The Lutheran pastors were usually emigrants from Denmark and fitted in
well with the mainly Danish community. The pastor and his family were often
invited to Sunday dinner after church at member’s homes. (Dinner was always at mid-day, not
evening.) My father told of Hans C.
getting into religious arguments with the preacher. Apparently the preacher, not as widely
traveled as Hans, had some very strong opinions concerning the “heathen”
countries. Hans would argue that there
were good people there even though they weren’t Christians, much less
Lutherans! The preacher must have
considered him a terrible heretic.
The small church
system worked well for about sixty years, but after that it became difficult to
find a pastor willing to live that kind of life. Also, after the depression, many small farms
were consolidated into larger ones and there was less population to support a
small country church. The congregation
moved to a church in town and the old church was torn down. It was feared that
with no one living in the parsonage and no caretaker, it would be vandalized.
Hans Christian
Hansen died in 1912, and is buried in the Oak Hill cemetery along with his
wife, mother-in-law, children and some of his grandchildren and
great-grandchildren. My maternal grandparents, George and Bertha Anderson, are
also buried there.
-Lyle
Hansen
A
reproduction of the ship Taiwan's "Musterrolle" (Muster-bill, or Crew
list)
Hans Christian
Hansen's name is on line 2. The document
was signed in the Hamburg shipping office, 25th August, 1877.

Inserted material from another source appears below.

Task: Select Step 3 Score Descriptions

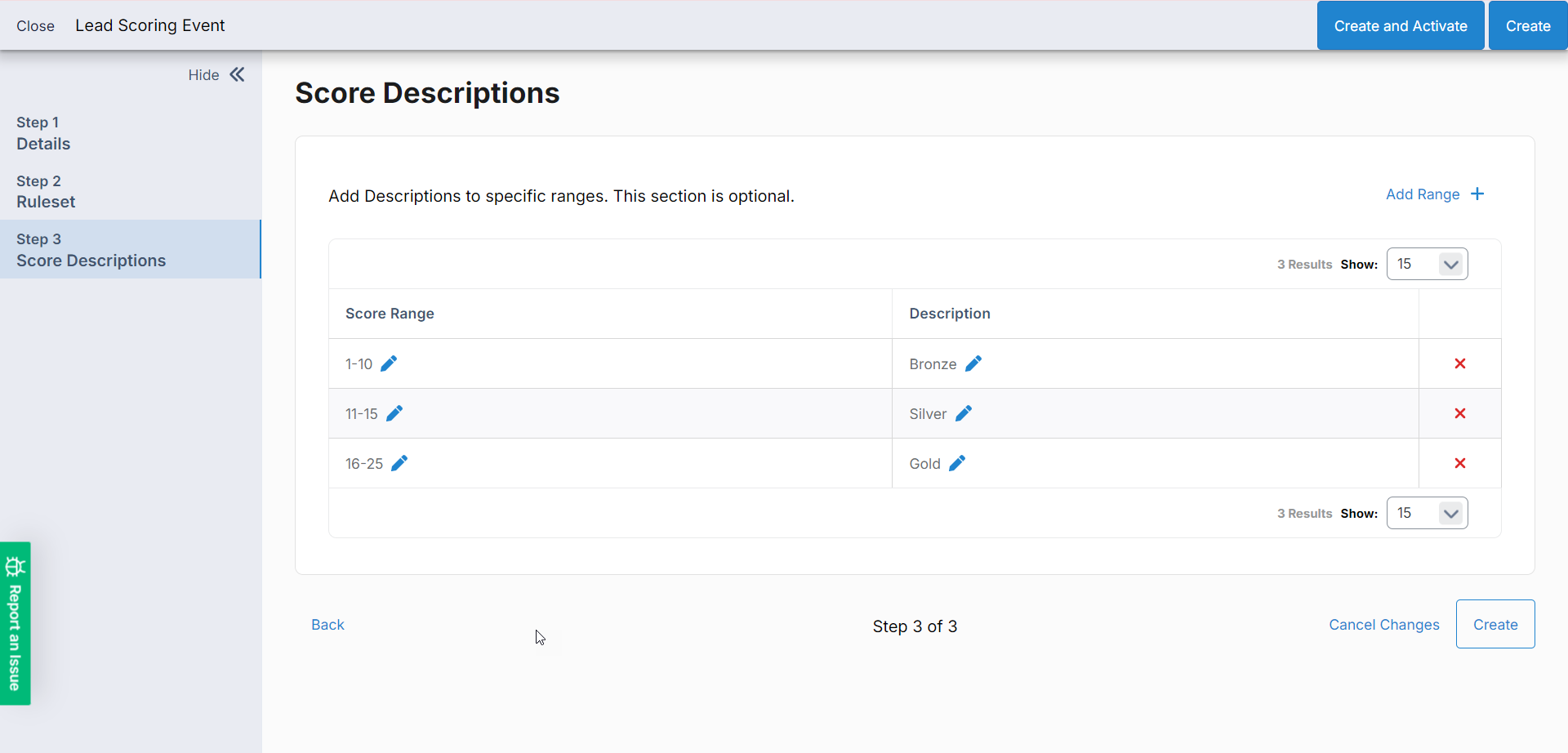Action: pyautogui.click(x=91, y=250)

Signatures of the Taiwan crew members at the time of their signing on at Hamburg, for "a voyage to Kronstadt, further and return."
Bent Jorgensen of Odense, Denmark, who located this original of this record states: "In the archive in Aabenraa, the bundle containing the Taiwan muster-bill can be found on the shelf: Sonderborg byarkiv, ny afd. XII Monstringsvaesen, 1876-1917, Monstringsruller.